# CONSIGNE
Poursuivez le texte consacré au film Povero cristo à partir de sa dernière phrase.

# DOCUMENT SOURCE
"""
Povero cristo fait partie de ces films de genre italiens aussi rares que énigmatiques par conséquent très recherchés par l'amateur d'oeuvres plus ou moins perdues toujours en quête de nouveaux joyaux.
Totalement méconnu du grand public, Povero cristo est la première réalisation du dessinateur de bandes dessinées/écrivain/metteur en scène Pier Carpi également responsable du roman éponyme dont est tiré le scénario. Sélectionné jadis à la Mostra de Venise, le film fut inexplicablement déprogrammé et ne bénéficia d'aucune sortie par la suite tant et si bien qu'il disparut lentement jusqu'à devenir quasiment introuvable si ce n'est sous la forme d'un très long et alléchant teaser.
"""
(Données sur les coordonnées cibles)
"""
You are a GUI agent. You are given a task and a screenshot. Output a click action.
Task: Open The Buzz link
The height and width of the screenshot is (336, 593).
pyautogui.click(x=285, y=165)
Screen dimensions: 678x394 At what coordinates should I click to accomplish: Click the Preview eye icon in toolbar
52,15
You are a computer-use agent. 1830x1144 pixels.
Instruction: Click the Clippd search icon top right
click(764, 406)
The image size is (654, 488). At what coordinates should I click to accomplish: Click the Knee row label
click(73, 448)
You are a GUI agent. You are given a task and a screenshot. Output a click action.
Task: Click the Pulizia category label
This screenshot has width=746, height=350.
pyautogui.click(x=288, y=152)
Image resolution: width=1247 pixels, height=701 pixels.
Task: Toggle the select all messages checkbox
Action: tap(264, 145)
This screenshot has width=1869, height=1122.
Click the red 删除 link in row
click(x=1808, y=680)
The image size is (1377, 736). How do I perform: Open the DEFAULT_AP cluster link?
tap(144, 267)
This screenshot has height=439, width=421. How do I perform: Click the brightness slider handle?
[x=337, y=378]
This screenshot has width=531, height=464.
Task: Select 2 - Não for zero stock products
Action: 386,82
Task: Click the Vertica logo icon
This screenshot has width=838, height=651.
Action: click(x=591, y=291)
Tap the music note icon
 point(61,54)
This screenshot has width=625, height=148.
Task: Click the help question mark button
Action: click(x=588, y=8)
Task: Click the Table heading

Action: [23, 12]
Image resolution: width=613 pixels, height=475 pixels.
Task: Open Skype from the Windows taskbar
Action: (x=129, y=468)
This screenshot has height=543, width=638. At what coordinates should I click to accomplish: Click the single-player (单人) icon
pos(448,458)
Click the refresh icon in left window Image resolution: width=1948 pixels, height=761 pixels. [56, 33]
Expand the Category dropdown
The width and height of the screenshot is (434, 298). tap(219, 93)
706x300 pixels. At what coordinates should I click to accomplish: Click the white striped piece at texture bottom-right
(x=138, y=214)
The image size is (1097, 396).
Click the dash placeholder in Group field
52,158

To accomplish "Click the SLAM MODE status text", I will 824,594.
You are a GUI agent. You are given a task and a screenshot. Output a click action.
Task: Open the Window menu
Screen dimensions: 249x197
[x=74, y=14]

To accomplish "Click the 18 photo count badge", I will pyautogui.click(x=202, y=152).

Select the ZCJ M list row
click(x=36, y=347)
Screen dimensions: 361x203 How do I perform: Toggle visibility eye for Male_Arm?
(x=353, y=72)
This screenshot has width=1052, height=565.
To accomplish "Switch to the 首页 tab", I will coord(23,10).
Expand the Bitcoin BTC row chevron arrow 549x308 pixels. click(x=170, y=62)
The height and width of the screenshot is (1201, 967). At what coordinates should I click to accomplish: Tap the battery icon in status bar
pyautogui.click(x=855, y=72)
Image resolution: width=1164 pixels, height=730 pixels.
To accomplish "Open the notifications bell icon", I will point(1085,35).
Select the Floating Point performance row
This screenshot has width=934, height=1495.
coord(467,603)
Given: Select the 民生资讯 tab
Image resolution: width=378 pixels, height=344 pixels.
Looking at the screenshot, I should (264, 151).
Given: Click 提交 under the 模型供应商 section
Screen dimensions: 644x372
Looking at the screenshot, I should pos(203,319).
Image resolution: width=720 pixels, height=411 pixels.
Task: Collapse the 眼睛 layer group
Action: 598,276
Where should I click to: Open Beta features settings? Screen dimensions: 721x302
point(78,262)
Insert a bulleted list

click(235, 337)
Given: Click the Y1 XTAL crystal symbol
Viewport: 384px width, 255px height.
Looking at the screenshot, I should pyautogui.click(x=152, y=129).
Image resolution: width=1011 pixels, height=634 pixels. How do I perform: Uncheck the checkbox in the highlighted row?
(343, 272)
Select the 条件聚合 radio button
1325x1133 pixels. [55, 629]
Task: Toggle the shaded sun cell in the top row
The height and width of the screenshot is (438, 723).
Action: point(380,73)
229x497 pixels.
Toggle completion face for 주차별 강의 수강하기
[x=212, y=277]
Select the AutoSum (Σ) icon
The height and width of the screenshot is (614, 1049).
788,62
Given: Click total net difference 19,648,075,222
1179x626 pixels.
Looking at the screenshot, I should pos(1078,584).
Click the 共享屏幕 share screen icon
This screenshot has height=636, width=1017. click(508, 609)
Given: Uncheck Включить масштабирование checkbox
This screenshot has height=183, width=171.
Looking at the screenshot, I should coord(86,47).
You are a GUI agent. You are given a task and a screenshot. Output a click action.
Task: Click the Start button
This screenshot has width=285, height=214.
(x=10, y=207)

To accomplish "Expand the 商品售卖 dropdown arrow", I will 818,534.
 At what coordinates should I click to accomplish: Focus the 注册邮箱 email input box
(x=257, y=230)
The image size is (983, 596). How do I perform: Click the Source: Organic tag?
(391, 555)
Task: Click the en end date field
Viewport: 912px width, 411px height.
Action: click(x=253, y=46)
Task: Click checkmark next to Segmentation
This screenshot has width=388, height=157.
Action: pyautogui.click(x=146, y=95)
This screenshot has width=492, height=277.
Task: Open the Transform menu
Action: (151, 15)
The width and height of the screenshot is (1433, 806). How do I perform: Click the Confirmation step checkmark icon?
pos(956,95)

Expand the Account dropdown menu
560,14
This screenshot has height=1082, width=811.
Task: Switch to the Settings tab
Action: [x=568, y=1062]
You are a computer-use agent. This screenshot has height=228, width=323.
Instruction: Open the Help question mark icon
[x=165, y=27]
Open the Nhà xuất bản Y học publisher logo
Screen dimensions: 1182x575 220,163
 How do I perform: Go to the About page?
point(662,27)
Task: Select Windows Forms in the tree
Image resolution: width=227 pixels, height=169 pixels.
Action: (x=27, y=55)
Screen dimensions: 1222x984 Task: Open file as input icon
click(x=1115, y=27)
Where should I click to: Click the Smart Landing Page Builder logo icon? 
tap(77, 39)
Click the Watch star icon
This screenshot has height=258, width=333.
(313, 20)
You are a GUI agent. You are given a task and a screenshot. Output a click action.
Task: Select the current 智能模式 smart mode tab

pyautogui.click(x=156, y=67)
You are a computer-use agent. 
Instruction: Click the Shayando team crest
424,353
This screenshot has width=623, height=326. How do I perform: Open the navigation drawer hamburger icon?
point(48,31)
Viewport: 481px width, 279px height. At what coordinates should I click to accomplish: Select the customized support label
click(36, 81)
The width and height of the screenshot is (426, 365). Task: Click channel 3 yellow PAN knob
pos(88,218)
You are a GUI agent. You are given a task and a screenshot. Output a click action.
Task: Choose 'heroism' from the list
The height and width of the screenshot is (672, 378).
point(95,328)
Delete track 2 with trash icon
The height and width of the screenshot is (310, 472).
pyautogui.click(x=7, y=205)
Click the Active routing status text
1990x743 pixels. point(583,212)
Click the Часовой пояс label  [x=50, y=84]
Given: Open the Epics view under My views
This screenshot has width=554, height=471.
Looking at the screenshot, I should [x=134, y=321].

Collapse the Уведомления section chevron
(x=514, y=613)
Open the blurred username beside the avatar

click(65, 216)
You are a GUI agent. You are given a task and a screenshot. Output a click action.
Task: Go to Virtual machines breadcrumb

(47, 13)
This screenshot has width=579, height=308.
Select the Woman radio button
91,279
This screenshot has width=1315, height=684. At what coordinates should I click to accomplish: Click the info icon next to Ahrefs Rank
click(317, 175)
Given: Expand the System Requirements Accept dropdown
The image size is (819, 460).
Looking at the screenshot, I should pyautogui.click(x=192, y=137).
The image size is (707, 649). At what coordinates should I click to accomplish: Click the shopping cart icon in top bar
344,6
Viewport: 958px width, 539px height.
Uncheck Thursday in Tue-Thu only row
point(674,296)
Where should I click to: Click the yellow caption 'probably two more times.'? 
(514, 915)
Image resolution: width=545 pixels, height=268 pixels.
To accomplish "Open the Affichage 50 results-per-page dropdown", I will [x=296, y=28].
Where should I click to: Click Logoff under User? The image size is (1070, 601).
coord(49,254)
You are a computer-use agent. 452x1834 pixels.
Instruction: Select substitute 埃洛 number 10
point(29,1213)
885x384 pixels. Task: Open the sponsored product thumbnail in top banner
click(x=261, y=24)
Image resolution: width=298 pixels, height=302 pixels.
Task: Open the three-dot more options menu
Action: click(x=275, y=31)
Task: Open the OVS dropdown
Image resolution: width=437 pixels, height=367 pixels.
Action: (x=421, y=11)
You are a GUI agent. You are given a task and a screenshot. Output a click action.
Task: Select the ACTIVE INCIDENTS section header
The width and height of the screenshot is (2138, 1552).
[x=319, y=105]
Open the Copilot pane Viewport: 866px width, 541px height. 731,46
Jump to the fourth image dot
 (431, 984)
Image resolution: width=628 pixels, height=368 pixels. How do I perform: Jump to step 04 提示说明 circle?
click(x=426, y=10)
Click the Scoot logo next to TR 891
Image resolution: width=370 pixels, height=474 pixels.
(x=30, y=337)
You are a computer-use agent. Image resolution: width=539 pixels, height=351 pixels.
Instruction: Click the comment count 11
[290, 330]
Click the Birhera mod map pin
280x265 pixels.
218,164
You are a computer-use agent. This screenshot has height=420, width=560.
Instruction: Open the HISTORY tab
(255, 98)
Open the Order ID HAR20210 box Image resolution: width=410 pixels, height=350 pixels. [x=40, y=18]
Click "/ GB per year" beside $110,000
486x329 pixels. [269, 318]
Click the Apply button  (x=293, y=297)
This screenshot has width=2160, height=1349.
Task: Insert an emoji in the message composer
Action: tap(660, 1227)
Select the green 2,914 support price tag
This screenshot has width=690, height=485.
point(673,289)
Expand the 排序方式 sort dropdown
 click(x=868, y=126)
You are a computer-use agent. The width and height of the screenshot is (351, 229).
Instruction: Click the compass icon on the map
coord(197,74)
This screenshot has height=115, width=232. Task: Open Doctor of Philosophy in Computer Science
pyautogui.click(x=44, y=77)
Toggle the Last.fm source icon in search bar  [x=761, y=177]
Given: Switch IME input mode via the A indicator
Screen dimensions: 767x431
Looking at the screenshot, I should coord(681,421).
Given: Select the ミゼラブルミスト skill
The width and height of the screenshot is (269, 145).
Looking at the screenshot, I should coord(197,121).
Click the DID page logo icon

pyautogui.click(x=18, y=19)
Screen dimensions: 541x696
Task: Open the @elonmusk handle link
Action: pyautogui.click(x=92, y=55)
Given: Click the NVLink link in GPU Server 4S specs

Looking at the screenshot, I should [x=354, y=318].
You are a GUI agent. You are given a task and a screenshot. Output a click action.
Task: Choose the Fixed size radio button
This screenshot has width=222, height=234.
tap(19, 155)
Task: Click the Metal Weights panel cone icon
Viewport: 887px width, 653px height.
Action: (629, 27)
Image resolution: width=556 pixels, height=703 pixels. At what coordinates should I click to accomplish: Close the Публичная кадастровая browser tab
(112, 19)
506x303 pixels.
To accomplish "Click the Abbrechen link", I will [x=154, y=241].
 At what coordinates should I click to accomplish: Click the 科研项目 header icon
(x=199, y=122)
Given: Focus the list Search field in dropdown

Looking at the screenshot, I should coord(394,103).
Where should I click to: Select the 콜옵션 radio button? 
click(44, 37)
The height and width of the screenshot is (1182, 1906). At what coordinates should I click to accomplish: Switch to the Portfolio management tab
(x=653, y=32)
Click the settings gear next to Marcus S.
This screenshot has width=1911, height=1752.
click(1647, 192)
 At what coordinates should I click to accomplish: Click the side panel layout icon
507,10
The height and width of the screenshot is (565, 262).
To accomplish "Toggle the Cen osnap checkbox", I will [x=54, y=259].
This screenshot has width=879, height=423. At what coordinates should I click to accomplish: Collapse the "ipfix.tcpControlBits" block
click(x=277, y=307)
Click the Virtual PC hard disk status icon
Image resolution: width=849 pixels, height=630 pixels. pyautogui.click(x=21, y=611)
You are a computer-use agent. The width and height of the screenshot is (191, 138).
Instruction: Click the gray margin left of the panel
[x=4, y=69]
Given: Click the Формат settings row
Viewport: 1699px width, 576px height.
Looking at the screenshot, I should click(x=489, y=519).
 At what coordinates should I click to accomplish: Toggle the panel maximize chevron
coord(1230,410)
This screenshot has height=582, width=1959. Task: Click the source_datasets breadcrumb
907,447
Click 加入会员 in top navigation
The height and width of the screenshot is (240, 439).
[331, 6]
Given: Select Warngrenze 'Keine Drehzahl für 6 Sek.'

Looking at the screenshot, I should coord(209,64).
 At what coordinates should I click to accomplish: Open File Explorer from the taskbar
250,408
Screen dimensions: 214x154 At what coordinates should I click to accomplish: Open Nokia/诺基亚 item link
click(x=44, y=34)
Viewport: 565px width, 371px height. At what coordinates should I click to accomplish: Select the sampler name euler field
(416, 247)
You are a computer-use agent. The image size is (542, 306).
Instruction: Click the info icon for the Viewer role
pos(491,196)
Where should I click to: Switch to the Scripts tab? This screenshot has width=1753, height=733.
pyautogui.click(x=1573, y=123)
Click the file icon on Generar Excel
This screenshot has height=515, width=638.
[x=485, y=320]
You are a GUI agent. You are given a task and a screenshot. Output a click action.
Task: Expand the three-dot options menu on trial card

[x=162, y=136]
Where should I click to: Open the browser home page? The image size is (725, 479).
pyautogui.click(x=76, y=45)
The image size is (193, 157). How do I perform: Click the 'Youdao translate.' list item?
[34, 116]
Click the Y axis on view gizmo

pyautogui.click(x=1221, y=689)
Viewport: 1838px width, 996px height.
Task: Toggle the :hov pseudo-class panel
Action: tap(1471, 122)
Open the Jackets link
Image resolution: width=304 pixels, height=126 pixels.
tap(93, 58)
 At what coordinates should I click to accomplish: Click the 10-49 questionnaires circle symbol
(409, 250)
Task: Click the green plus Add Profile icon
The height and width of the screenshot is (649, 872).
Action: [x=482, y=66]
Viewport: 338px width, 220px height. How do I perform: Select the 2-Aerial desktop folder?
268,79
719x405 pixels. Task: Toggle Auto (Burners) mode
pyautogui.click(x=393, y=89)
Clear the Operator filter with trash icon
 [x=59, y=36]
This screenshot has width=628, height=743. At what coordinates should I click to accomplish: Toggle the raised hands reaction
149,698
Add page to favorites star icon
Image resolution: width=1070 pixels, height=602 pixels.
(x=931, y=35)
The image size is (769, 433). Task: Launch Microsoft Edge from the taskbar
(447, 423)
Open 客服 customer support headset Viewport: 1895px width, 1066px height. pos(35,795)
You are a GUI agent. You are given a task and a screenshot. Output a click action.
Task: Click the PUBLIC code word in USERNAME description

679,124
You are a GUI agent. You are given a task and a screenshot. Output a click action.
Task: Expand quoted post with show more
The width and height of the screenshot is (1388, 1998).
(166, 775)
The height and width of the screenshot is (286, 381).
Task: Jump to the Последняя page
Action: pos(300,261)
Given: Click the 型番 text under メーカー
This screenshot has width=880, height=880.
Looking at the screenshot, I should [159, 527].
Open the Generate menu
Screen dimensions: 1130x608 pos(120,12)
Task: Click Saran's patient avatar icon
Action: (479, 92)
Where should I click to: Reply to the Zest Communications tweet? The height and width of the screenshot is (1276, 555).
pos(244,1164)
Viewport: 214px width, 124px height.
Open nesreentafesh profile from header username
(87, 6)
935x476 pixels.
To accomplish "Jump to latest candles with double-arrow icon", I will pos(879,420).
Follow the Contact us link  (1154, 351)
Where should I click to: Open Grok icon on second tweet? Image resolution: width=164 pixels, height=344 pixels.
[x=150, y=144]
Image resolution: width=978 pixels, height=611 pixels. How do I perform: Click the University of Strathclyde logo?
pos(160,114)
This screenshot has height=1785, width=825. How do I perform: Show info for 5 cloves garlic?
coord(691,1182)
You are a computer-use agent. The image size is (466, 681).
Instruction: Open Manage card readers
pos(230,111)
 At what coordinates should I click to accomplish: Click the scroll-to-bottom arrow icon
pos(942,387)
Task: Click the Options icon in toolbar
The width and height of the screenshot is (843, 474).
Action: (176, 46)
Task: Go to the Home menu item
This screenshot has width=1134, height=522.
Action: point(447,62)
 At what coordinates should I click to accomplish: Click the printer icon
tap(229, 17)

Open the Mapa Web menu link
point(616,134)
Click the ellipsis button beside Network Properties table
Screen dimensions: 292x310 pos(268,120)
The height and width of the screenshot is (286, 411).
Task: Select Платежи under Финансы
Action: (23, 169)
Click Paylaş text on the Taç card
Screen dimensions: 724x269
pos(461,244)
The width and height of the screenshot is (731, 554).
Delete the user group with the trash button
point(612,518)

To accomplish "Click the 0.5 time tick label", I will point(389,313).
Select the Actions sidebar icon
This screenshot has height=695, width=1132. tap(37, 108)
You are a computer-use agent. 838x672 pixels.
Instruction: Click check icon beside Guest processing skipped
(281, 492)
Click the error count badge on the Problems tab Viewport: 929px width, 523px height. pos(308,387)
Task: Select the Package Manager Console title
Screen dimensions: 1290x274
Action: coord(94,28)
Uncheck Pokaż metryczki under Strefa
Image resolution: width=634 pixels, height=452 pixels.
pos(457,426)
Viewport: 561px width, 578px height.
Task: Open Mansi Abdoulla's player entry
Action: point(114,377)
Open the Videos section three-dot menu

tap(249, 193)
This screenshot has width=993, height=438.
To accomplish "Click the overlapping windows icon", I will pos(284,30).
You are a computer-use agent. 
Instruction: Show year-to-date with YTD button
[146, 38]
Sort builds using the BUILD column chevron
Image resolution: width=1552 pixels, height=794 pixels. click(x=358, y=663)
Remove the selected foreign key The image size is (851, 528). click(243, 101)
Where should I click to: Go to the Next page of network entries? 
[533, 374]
"""
# RÉPONSE
Povero Cristo est une oeuvre christique, une allégorie sur la vie de Jésus Christ aussi étrange que délirante, une sorte de folie théologique intemporelle qui tente de marier le bizarre, l'onirisme, l'ésotérisme, l'imaginaire et le surréalisme dans un contexte carnavalesque quasi fellinien. Raconter le film est une tâche assez difficile tant il regorge de symboles, de métaphores et d'images. Le fil conducteur de cette quête mystique est le parcours du pauvre Giorgio, un jeune homme qui fatigué de la misère qui l'entoure et la vie qu'il mène décide de changer de métier. Il souhaite devenir détective privé. Un homme se présente alors à lui et le paiera 100 000 millions s'il parvient en deux mois à lui apporter la preuve vivante que le Christ existe. Commence alors pour Giorgio un long voyage dans d'étranges villes et cités où il va croiser d'aussi étranges habitants et vivre bien des péripéties. Au terme des deux mois, il retrouvera l'Homme, en fait le Diable lui même, et au coeur d'une église il devra faire face à l'incroyable vérité...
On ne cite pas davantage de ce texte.